22 Sept 2022 (modified: 08 Jun 2025)ICLR 2023 Conference Withdrawn SubmissionReaders: Everyone
Keywords: Visual Interpretability, Explainability, Contrastive Language-Image Pretraining, Multimodality
TL;DR: A visual interpretability work for CLIP. We observe CLIP shows opposite visualization results, and find the reason is semantic shift at pooling layer. Then, we solve this problem with nontrivial improvements.

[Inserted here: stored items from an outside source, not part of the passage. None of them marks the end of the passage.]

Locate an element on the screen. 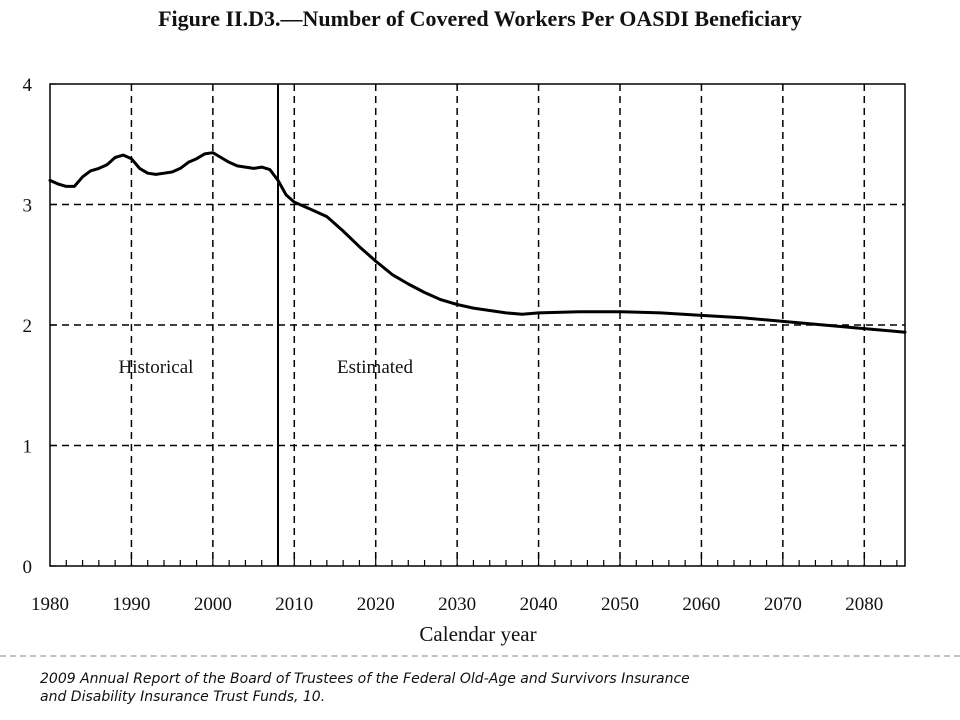  x-tick-label: 2010 is located at coordinates (294, 604).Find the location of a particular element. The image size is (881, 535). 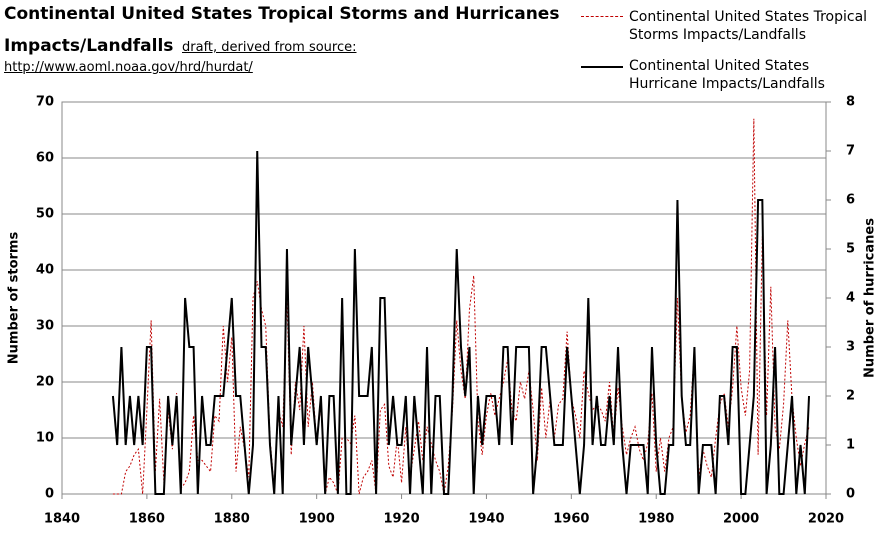

y2-tick-label: 8 is located at coordinates (850, 102). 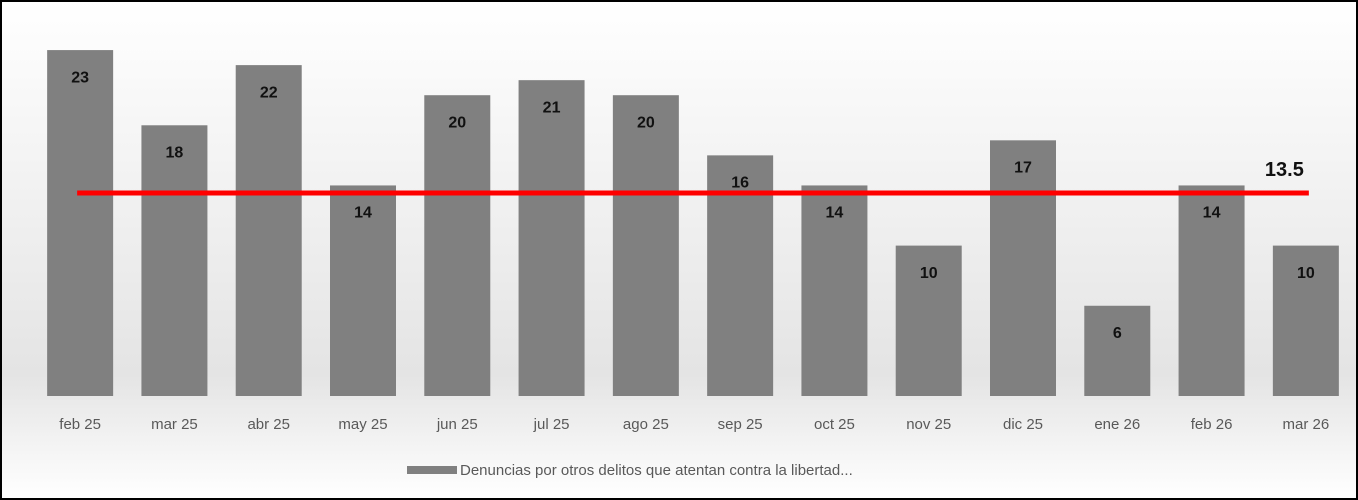 I want to click on x-tick-label: oct 25, so click(x=834, y=424).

Abstract: Contrastive Language-Image Pre-training (CLIP) learns rich representations via readily available supervision of natural language. It improves the performance of downstream vision tasks, including but not limited to the zero-shot, long tail, segmentation, retrieval, caption, and video. However, the visual interpretability of CLIP is rarely studied, especially in the aspect of the raw feature map. To provide visual explanations of its predictions, we propose the Image-Text Similarity Map (ITSM). Based on it, we surprisingly find that CLIP prefers the background regions than the foregrounds, and shows erroneous visualization against human understanding. Experimentally, we find the devil is in the pooling part, where inappropriate pooling methods lead to a phenomenon called semantic shift. To correct and boost the visualization results, we propose the Masked Max Pooling, with attention map from the self-supervised image encoder. Meanwhile, interpretability and recognition require different representations. To address the problem, we propose the dual projections to cater this requirement. We integrate above methods as Interpretable Contrastive Language-Image Pre-training (ICLIP). Our experiments suggest that ICLIP greatly improves the interpretability of CLIP, e.g. nontrivial improvements at 32.85% and 49.10% on VOC 2012 dataset.